TASK TO CARRY OUT: Return the records that follow unaltered. Omit every picture.
━━━━━━━━━━━━━━━━━━━━━━━━━━━━━━
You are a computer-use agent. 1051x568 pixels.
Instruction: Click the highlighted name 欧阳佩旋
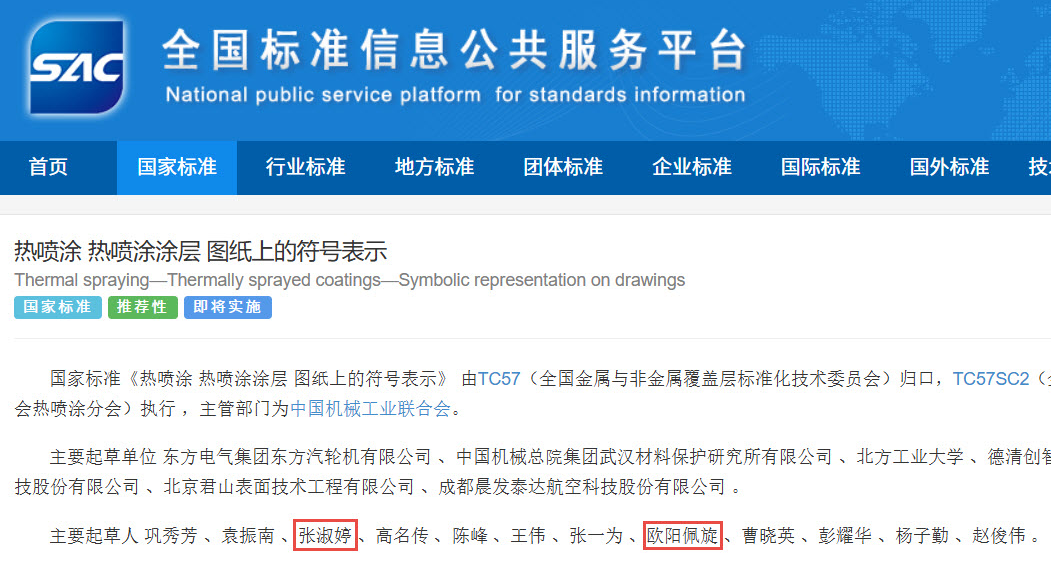(682, 536)
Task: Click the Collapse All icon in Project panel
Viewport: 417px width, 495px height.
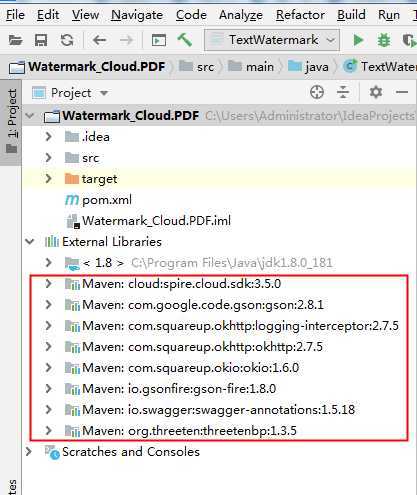Action: (343, 92)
━━━━━━━━━━━━━━━━━━━━━━━━━━━━━━
RESPONSE BELOW:
You are a computer-use agent. 1051x568 pixels.
Instruction: Click the highlighted name 欧阳佩旋
(682, 536)
Task: Click the Collapse All icon in Project panel
Viewport: 417px width, 495px height.
Action: (343, 92)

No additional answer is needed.